Please print the line that holds "This screenshot has width=595, height=604." and each line after it to the end of the data, word for word, without any pictures.

[Data entries]
*****

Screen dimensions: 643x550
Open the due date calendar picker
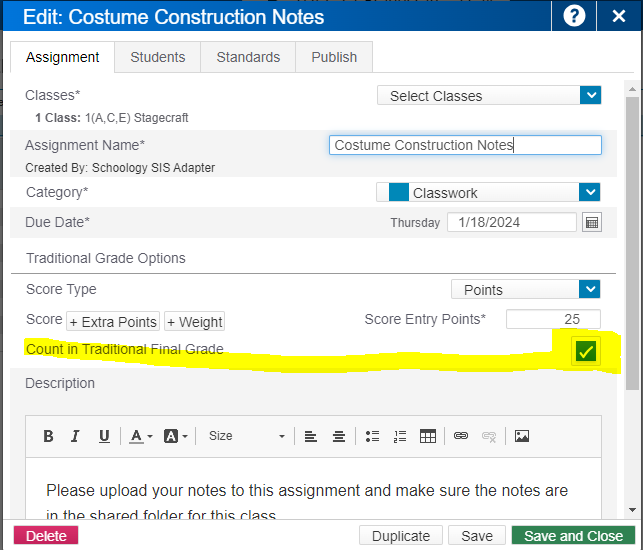[592, 223]
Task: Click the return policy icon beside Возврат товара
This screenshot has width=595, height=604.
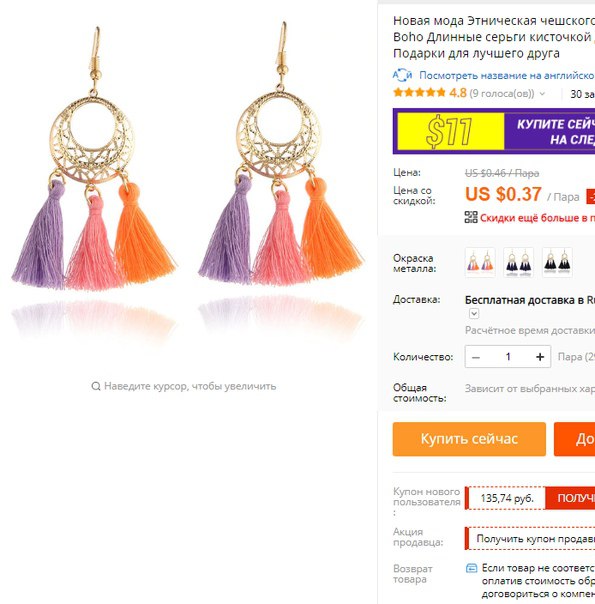Action: (x=471, y=568)
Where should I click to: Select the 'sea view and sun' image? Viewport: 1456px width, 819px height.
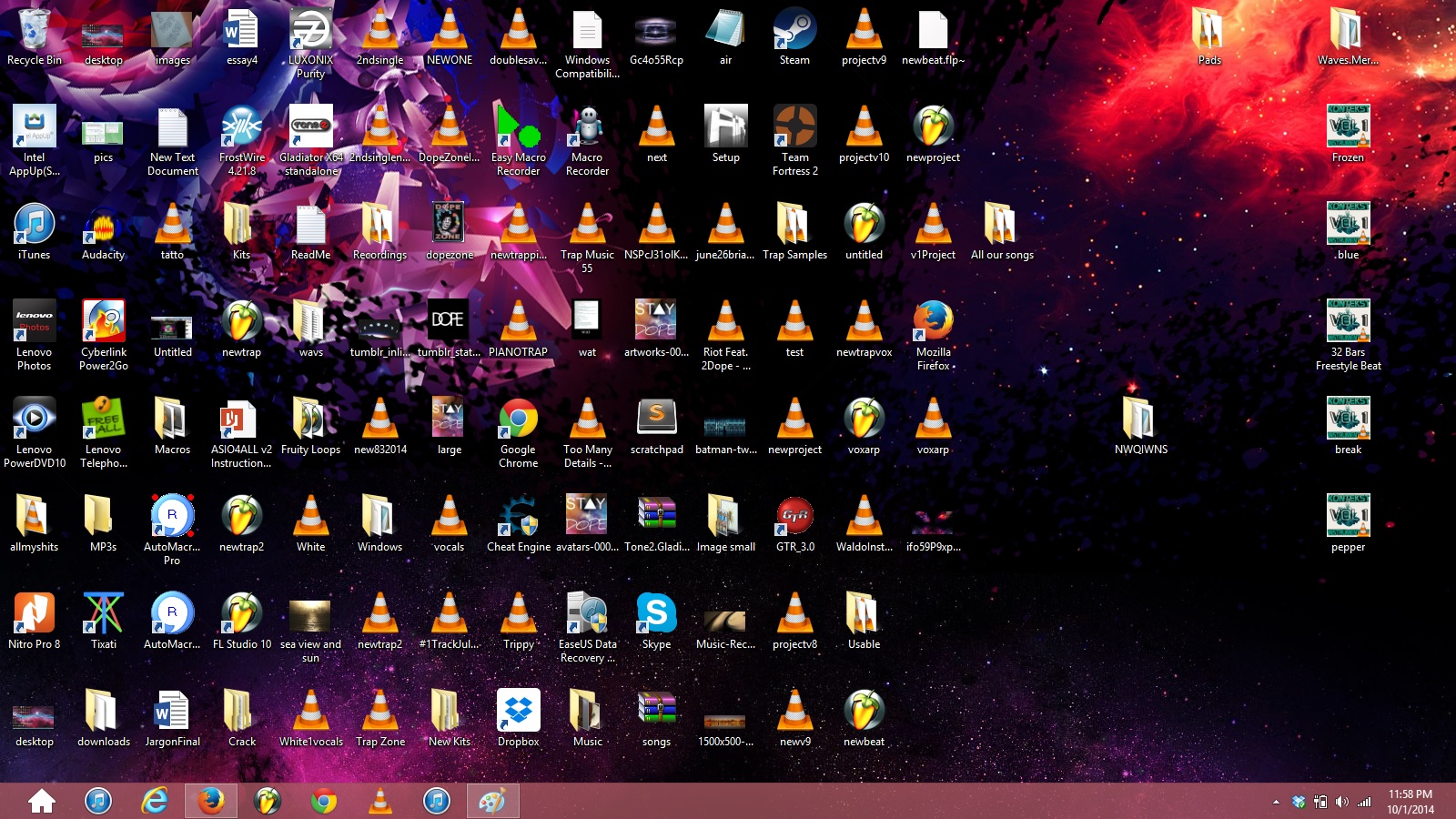[x=310, y=617]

*****

* [The answer]
This screenshot has width=595, height=604.
Action: (x=471, y=568)
Where should I click to: Select the 'sea view and sun' image? Viewport: 1456px width, 819px height.
[x=310, y=617]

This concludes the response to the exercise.